* _Your objective_: Pick out each line of the records that includes the string "Service", and copy it.

Source data
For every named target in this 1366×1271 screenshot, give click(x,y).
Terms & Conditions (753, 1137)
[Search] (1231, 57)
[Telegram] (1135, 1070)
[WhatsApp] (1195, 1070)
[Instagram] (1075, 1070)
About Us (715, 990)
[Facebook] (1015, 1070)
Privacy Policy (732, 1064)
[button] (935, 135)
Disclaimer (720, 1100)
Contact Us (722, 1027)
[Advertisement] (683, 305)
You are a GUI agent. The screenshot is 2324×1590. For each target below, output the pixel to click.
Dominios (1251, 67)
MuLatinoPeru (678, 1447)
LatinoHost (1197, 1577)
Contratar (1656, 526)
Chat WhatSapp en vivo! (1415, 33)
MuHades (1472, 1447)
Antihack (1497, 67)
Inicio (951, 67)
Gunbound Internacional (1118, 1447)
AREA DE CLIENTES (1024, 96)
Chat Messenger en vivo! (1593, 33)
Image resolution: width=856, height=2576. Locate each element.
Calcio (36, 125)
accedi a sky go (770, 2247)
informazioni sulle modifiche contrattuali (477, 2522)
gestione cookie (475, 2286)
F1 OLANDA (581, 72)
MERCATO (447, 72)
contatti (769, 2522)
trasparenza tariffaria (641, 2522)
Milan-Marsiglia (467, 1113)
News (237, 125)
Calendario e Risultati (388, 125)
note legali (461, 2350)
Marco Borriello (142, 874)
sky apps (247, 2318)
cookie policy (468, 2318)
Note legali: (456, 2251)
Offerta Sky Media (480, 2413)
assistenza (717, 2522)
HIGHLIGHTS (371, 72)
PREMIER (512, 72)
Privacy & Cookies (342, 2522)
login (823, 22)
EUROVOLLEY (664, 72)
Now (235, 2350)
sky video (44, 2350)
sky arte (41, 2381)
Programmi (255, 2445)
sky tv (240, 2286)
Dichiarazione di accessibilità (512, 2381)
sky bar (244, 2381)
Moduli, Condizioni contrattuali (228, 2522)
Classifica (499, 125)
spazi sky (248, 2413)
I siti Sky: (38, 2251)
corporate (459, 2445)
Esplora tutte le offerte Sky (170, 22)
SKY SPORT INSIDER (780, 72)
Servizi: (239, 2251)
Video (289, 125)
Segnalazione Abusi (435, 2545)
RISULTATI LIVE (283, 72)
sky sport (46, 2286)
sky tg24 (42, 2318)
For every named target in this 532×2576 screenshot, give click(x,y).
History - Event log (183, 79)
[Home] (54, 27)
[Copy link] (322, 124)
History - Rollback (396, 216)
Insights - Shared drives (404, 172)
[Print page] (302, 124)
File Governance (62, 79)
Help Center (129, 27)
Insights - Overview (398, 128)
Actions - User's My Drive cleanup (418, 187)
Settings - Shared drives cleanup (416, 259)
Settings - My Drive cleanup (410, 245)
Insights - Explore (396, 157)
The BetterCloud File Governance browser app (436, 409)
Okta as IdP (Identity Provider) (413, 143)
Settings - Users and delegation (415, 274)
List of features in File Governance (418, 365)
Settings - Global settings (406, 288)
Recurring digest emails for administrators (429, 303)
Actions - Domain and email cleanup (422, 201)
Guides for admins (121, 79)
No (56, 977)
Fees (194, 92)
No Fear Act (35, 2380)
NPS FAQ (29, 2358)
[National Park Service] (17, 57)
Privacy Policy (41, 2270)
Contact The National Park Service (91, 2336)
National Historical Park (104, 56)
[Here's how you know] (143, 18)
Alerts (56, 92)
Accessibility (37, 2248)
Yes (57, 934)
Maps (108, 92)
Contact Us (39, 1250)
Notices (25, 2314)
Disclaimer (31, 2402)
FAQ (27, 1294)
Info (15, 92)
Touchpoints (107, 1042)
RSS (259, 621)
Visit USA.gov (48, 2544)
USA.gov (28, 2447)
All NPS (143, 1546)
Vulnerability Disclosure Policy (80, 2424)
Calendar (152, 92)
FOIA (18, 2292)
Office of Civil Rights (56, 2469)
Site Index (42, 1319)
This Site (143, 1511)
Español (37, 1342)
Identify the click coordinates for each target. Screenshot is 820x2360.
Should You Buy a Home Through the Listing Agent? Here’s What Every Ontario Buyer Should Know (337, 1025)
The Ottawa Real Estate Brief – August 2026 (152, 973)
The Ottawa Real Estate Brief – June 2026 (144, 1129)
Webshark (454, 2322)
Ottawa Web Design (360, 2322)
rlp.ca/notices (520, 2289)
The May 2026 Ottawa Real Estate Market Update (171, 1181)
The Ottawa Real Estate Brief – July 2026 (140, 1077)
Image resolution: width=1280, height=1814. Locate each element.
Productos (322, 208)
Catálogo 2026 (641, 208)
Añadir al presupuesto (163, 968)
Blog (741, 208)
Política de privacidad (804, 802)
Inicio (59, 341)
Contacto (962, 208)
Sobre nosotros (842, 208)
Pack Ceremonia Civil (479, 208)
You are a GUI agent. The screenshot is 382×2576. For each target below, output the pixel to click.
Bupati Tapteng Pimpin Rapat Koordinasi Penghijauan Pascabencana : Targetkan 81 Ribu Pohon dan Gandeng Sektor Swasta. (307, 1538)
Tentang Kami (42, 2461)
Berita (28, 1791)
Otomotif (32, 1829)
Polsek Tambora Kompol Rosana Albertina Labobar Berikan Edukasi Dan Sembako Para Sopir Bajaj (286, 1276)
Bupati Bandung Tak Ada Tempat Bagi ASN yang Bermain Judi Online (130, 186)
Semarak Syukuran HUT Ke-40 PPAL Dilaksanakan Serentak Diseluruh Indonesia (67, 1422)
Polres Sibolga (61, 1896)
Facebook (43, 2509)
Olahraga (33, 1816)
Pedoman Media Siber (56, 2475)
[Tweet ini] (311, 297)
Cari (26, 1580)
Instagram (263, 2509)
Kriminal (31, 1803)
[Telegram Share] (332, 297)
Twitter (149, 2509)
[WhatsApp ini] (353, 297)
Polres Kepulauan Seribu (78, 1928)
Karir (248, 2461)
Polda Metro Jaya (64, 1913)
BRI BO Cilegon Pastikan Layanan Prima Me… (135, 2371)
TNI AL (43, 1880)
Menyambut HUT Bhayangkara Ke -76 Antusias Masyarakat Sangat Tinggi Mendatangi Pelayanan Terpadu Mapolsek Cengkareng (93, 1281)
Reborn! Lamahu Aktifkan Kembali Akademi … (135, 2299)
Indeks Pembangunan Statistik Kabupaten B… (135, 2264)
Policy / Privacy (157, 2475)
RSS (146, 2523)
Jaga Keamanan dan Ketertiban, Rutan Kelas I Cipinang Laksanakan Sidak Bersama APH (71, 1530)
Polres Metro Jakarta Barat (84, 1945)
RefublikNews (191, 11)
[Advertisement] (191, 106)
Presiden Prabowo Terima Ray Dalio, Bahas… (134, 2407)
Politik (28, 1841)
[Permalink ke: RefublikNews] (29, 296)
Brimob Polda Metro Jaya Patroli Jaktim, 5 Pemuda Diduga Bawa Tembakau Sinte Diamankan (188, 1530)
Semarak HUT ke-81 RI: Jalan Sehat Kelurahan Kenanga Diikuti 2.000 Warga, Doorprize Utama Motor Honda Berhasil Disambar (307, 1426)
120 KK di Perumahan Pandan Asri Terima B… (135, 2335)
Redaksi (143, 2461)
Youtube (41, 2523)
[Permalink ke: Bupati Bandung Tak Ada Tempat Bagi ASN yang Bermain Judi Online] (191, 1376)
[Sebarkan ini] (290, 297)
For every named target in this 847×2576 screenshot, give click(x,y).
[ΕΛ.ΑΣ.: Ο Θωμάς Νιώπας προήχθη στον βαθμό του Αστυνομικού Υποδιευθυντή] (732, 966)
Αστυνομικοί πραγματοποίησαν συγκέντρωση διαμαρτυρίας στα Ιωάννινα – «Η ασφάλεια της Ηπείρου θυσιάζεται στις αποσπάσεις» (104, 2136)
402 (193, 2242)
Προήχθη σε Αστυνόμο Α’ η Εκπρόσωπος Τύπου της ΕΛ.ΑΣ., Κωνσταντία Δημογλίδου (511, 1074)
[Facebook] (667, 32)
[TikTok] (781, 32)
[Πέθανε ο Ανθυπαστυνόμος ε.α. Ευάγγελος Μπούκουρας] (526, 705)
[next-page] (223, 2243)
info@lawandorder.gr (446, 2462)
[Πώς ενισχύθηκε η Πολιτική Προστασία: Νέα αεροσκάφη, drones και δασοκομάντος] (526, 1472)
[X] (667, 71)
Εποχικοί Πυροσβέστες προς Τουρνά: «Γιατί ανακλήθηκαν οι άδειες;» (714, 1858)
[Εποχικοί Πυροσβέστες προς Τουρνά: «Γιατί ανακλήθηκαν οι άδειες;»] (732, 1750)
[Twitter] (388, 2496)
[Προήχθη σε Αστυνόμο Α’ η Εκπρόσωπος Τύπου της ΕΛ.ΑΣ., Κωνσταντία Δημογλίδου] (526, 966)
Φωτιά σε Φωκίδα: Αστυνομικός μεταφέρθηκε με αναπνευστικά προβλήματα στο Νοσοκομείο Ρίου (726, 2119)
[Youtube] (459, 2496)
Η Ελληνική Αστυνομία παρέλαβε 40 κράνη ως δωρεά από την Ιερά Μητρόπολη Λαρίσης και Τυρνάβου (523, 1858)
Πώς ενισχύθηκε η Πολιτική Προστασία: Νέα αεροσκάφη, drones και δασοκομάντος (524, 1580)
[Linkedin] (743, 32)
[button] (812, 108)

* _Task result_:
[National Park Service] (17, 57)
Contact The National Park Service (91, 2336)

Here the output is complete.